Selepas Jepang bertekuk lutut, seperti telah banyak diketahui, Belanda menggelar dua kali Agresi Militer I dan II, dibarengi dengan berbagai perundingan. Hakikatnya: Belanda berniat kembali menguasai Indonesia. Selama masa awal kemerdakaan dan zaman Agresi, kaum pergerakan merespon dengan menguasai industri minyak yang ditinggalkan Jepang.

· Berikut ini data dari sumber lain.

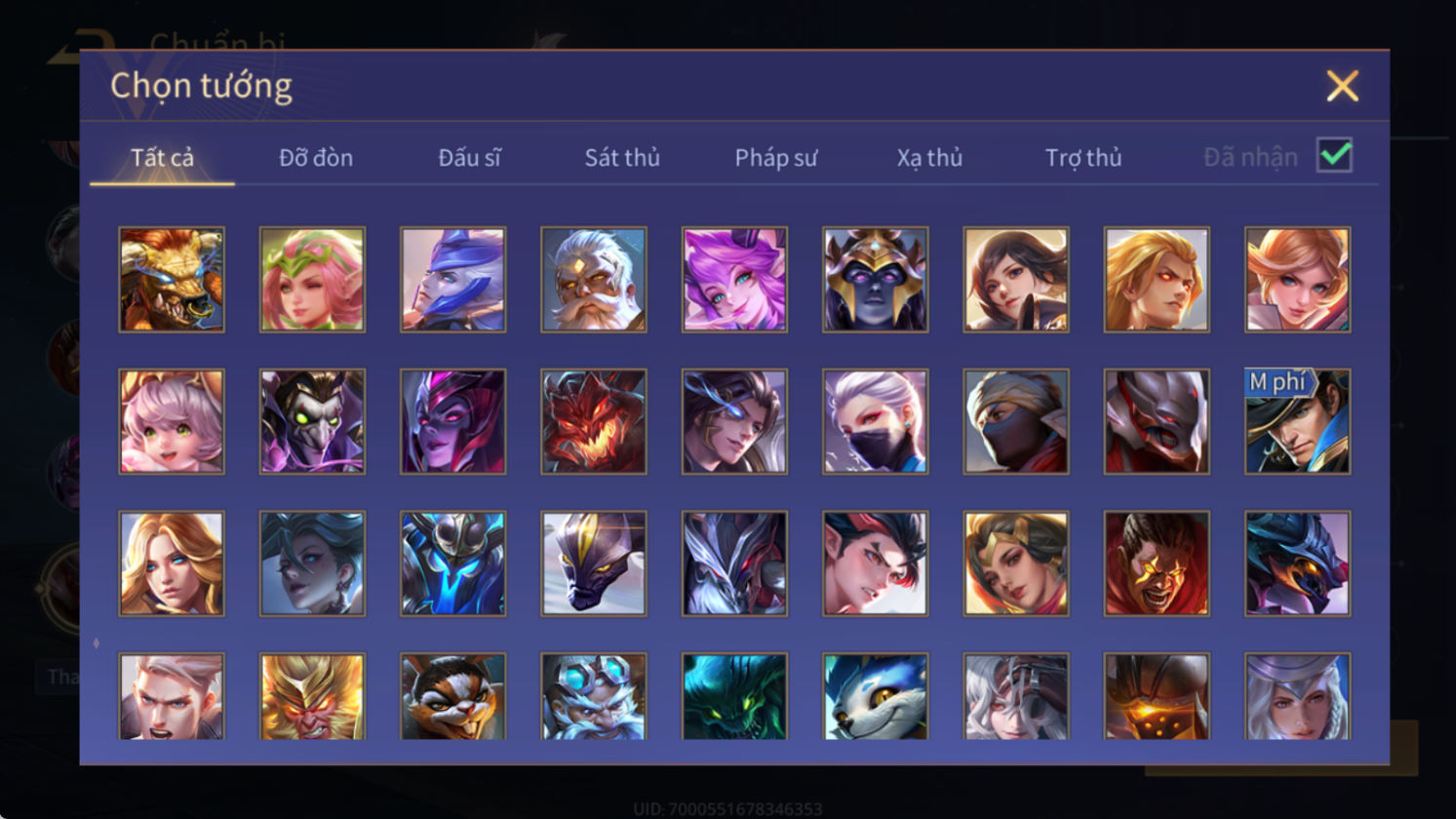This screenshot has width=1456, height=819.
Task: Choose the chubby raccoon hero portrait
Action: pos(453,696)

Sumatera bagian Utara para pejuang Laskar Minyak mengambil alih lapangan minyak milik Bataafsche Petroleum Maatschappij. Jepang menyerahkan Pangkalan Brandan—yang dibangun De Koninlijke—kepada Residen Abdul Karim MS dan Luat Siregar sebagai wakil Republik Indonesia. Laskar Minyak lantas membentuk Perusahaan Tambang Minyak Negara Republik Indonesia, yang mengoperasikan instalasi yang telah dikuasai.

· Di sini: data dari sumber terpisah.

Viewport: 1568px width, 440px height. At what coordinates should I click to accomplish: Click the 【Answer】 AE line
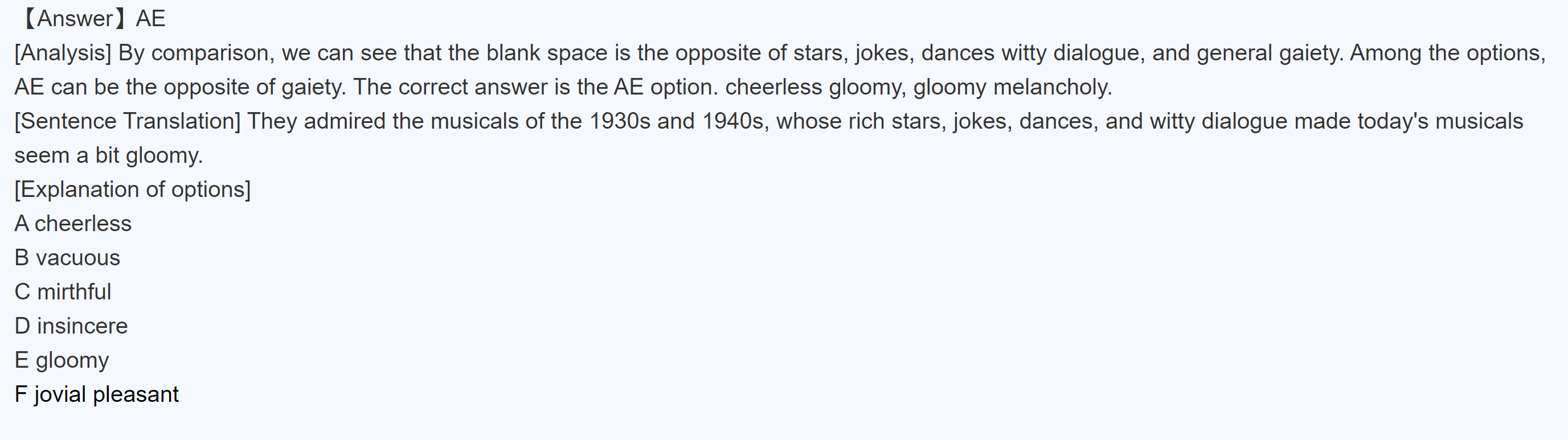[x=91, y=19]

Geliat penguasaan lapangan minyak terus berlangsung. Di Aceh, Perusahaan Minyak Republik Indonesia atau Permiri, memegang kendali kilang Langsa dengan kapasitas 40 ton sehari. Permiri menangguk minyak bumi dari lapangan Rantau, Serang Jaya, Julu Rajeu Darat, Pelaga Said, Rantau Panjang, Perlak, Arubai Uebong dan Pase. Nasib berbeda dialami kilang Plaju, Sumatera Selatan. Kilang untuk mengolah minyak dari lapangan seputar Palembang ini dihancurkan pejuang Indonesia dalam pertempuran sengit dengan tentara Belanda.
Begitu juga, Angkatan Pemuda Indonesia Minyak juga menguasai kilang Sungai Gerong. Nasib tambang-tambang minyak di Jawa tak jauh beda dengan yang di Sumatera. Panitia 15 mengambil alih ladang minyak di Cepu dan sekitarnya. Perusahaan Tambang Minyak Negara mengelola ladang minyak di Ledok, Nglobo, Kawengan, dan Semanggi. Sementara itu, Belanda bisa menguasai kembali kilang minyak Wonokromo.
Situasi Indonesia saat itu belum benar-benar tertata. Belanda masih saja menghendaki kembalinya ladang-ladang minyaknya yang dulu. Setelah Konferensi Meja Bundar pada 1949, kilang minyak Cepu dan lapangan Kawengan, Ledok, Semanggi dan Nglobo dikembalikan kepada Bataafsche Petroleum Maatschappij sebagai pemilik awal.
Meski begitu, Perusahaan Tambang Minyak Negara masih memegang kendali lapangan minyak yang lain. Hingga akhirnya, Republik Indonesia menguasai dua wilayah industri perminyakan: Permiri di Langsa dan Cepu Barat.
Setelah melewati berbagai pergolakan, pemerintah Indonesia membentuk Panitia Negara Urusan Pertambangan pada 1951. Salah satu tugas Panitia Negara itu adalah memberi pertimbangan tentang sengketa dalam tambang minyak. Pada awal 1956, pemerintah Republik Indonesia menghapus perjanjian Konferensi Meja Bundar. Panitia Negara bertugas memberi pertimbangan soal Tambang Minyak Sumatera Utara.
Pada tahun itu juga, Indonesia mengatur pengawasan tambang minyak di Aceh dan Sumatera Utara, yang dikenal sebagai Tambang Minyak Sumatera Utara itu. Demi kepentingan rakyat banyak, pemerintah pusat mengambil alih urusan Tambang Minyak Sumatera Utara. Lantas pemerintah, lewat Angkatan Darat, membentuk PT Eksploitasi Tambang Minyak Sumatera Utara (PT ETMSU). Ibnu Sutowo sebagai pemegang saham atas nama pemerintah. Tak lama kemudian, PT ETMSU berubah nama menjadi PT Perusahaan Minyak Nasional (PT Permina).